WHAT YOU ARE ASKED TO DO – Rewrite the items from the line with "The image size is (1170, 548)." through the line with "Tap the plus", changing "toolbar" to "menu bar" and leaving everything else as it is.

━━━━━ ITEMS ━━━━━

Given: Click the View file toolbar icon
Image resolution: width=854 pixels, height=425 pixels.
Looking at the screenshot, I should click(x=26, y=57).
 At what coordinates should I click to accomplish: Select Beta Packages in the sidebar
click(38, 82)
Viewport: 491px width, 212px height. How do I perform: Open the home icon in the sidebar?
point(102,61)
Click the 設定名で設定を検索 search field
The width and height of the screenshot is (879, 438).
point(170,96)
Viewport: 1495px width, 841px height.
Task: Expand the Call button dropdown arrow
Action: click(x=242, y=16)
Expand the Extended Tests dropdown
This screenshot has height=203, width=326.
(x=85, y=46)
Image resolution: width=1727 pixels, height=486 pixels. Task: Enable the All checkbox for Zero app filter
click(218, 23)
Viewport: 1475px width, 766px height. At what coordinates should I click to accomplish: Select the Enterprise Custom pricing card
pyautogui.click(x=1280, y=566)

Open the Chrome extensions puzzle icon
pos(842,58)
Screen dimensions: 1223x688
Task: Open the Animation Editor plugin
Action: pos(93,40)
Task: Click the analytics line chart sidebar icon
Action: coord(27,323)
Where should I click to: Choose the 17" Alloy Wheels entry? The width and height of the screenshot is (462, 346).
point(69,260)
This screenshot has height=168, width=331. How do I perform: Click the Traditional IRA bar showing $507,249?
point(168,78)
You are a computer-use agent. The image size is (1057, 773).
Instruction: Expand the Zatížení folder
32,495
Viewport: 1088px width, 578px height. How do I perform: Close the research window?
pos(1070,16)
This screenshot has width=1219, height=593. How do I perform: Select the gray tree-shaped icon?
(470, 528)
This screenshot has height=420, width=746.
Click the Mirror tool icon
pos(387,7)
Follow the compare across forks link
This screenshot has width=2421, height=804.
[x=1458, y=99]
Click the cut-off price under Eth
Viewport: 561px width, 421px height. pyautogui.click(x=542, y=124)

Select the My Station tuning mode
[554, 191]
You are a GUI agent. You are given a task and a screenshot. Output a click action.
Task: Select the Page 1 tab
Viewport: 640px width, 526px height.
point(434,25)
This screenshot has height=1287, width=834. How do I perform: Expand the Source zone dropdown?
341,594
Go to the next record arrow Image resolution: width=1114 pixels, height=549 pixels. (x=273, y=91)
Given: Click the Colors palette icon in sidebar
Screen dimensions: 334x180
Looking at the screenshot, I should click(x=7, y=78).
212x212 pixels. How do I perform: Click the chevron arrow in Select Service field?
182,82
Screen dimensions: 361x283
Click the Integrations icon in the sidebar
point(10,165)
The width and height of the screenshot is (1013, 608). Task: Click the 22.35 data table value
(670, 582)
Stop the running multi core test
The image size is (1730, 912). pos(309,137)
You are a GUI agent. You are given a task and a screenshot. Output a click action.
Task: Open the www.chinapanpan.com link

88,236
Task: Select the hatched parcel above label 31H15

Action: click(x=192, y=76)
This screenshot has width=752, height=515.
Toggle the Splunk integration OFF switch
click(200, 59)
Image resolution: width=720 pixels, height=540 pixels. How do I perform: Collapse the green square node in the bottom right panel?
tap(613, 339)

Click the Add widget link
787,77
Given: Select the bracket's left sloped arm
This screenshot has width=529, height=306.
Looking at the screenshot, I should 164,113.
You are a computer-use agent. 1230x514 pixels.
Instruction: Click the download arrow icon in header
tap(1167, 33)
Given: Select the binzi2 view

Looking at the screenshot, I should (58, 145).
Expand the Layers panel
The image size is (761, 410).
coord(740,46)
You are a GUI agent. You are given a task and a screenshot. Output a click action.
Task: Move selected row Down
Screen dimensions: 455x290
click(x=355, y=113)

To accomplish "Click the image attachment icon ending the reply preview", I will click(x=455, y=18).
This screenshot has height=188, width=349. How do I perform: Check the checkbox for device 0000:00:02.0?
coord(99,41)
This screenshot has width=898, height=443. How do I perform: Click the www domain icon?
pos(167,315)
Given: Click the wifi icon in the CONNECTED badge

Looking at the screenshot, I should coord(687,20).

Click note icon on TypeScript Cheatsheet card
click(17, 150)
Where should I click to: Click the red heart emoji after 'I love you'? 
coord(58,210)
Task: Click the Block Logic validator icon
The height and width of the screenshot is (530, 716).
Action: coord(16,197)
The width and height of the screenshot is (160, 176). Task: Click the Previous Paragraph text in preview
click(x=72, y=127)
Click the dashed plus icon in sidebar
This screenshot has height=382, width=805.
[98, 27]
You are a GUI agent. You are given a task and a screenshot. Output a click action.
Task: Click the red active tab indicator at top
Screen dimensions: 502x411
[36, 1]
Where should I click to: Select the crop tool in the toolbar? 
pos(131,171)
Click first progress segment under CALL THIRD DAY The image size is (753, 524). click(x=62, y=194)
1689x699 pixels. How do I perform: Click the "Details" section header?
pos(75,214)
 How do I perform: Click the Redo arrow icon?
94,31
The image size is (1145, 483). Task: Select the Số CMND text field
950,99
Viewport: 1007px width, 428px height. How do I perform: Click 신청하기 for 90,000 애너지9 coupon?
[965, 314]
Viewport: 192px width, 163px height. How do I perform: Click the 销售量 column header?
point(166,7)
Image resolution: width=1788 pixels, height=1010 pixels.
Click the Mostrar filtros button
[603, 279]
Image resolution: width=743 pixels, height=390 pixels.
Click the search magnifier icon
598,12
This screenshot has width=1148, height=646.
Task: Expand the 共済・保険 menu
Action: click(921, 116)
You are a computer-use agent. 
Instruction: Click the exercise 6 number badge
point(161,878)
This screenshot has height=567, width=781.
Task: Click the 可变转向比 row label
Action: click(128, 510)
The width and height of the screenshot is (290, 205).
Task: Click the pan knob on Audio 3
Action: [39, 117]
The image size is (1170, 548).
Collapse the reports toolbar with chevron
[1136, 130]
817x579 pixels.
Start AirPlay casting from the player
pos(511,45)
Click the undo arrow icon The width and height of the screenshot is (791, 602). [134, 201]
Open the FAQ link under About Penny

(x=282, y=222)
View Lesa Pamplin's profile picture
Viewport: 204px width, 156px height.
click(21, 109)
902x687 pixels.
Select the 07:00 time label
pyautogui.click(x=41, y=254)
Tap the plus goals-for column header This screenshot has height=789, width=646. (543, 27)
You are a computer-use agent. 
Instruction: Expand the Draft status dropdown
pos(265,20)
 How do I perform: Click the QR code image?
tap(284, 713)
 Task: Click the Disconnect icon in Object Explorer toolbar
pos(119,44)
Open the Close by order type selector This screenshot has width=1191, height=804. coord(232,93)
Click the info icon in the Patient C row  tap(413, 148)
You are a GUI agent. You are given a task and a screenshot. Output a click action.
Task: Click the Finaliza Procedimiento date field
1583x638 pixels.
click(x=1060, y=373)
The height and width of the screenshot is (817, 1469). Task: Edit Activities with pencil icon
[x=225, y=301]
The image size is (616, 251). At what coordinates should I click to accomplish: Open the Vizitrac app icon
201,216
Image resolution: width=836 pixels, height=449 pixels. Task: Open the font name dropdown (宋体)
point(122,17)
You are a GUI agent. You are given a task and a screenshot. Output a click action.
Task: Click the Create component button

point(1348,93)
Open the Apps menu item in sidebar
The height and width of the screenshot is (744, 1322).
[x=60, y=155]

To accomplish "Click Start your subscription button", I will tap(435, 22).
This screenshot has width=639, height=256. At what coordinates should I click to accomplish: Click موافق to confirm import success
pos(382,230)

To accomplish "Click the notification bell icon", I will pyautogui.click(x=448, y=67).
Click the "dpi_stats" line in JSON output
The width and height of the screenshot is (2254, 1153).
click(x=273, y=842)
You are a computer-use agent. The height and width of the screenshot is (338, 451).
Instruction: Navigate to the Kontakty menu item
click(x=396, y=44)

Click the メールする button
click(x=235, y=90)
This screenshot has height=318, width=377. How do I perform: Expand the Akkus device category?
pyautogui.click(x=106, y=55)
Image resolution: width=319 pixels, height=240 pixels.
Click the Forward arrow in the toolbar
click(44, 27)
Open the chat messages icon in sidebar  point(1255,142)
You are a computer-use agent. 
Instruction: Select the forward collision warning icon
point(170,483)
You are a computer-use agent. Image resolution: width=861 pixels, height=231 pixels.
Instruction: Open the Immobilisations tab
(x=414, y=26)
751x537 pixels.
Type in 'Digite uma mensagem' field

━━━━━

OUTPUT FOR THIS EXERCISE –
The image size is (1170, 548).
Collapse the reports menu bar with chevron
[1136, 130]
817x579 pixels.
Start AirPlay casting from the player
pos(511,45)
Click the undo arrow icon The width and height of the screenshot is (791, 602). [134, 201]
Open the FAQ link under About Penny

(x=282, y=222)
View Lesa Pamplin's profile picture
Viewport: 204px width, 156px height.
click(21, 109)
902x687 pixels.
Select the 07:00 time label
pyautogui.click(x=41, y=254)
Tap the plus goals-for column header This screenshot has height=789, width=646. (543, 27)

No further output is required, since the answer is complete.